Sitting on my couch were other adults in their 20s or early 30s who reported that they, too, suffered from depression and anxiety, had difficulty choosing or committing to a satisfying career path, struggled with relationships, and just generally felt a sense of emptiness or lack of purpose—yet they had little to quibble with about Mom or Dad.
Instead, these patients talked about how much they “adored” their parents. Many called their parents their “best friends in the whole world,” and they’d say things like “My parents are always there for me.” Sometimes these same parents would even be funding their psychotherapy (not to mention their rent and car insurance), which left my patients feeling both guilty and utterly confused. After all, their biggest complaint was that they had nothing to complain about!
At first, I’ll admit, I was skeptical of their reports. Childhoods generally aren’t perfect—and if theirs had been, why would these people feel so lost and unsure of themselves? It went against everything I’d learned in my training.
But after working with these patients over time, I came to believe that no florid denial or distortion was going on. They truly did seem to have caring and loving parents, parents who gave them the freedom to “find themselves” and the encouragement to do anything they wanted in life. Parents who had driven carpools, and helped with homework each night, and intervened when there was a bully at school or a birthday invitation not received, and had gotten them tutors when they struggled in math, and music lessons when they expressed an interest in guitar (but let them quit when they lost that interest), and talked through their feelings when they broke the rules, instead of punishing them (“logical consequences” always stood in for punishment). In short, these were parents who had always been “attuned,” as we therapists like to say, and had made sure to guide my patients through any and all trials and tribulations of childhood. As an overwhelmed parent myself, I’d sit in session and secretly wonder how these fabulous parents had done it all.

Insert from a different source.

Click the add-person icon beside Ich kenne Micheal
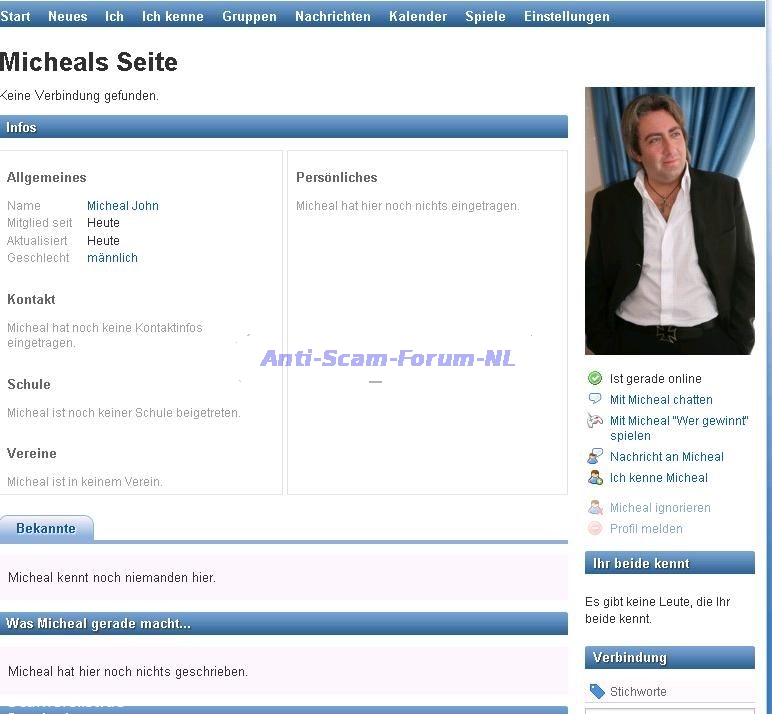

Until, one day, another question occurred to me: Was it possible these parents had done too much?
Lots of good points to discuss there — -about teaching personal responsibility, self-esteem and what do we mean by happiness, for instance — a few interesting books mentioned, so read the whole thing. I want to pose another question: did the first eighteen years of Gottleib’s clients count for a childhood? They were chauffeured from playdate to tennis to music lessons, not allowed to experience a negative emotion and had their friendships managed by parents. In fact, it seems like they don’t have any friends.
I love my parents and remember my late grandparents fondly. My family provided a secure foundation that enabled me to go out and explore the world. However, it would never occur to me to refer to my mom as my best friend. My best friend was a few months older then me, lived in our apartment complex and attended the same school.

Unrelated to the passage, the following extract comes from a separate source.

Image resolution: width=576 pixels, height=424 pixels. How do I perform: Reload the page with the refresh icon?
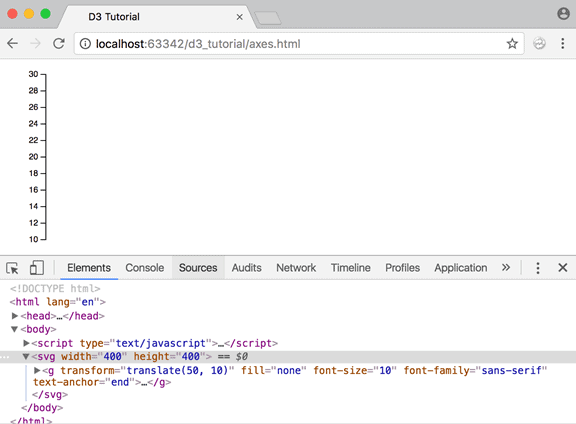coord(59,43)
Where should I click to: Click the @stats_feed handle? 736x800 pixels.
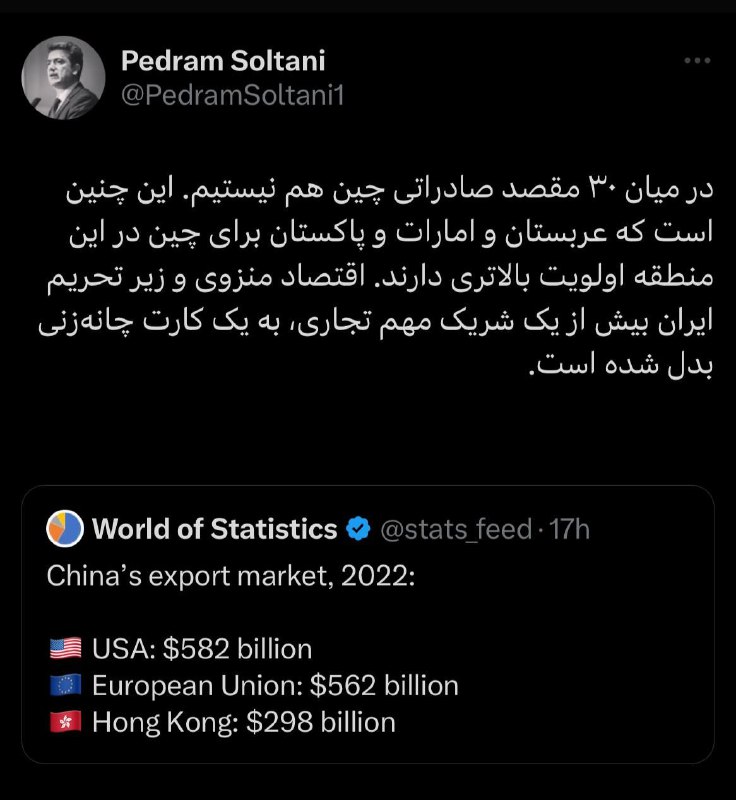[x=455, y=529]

Gottleib’s clients are the ones who went along with their parents ‘captoring. I want to know what happened to the kids who rebelled.
An equally interesting question is why would any woman want to deny herself the joys of motherhood. As Gottleib mentioned, we are now expected to talk through our kids’ feelings. Sure, I want to clear up misunderstandings as they arise. Is she crying because she was under the impression that I was going to take her to eat ice-cream today, when I said I’ll do it Friday? Well, then I’ll explain what Friday is. I try giving her strategies about what to do when problems come up, like pre-school kids (whose parent love to discuss their progeny’s feelings ad nauseam) grab all the crayons. But why would I want to talk about her feelings if I expect her to get over them? I’d rather opt for one of the fascinating discussions my four year-old initiates. Topics range from how they make a merry-go-round and why there are mosquitoes to Blossomie, the ice-cream queen, who’s coming for dinner. Way more fun for everyone involved than dwelling on her emotions.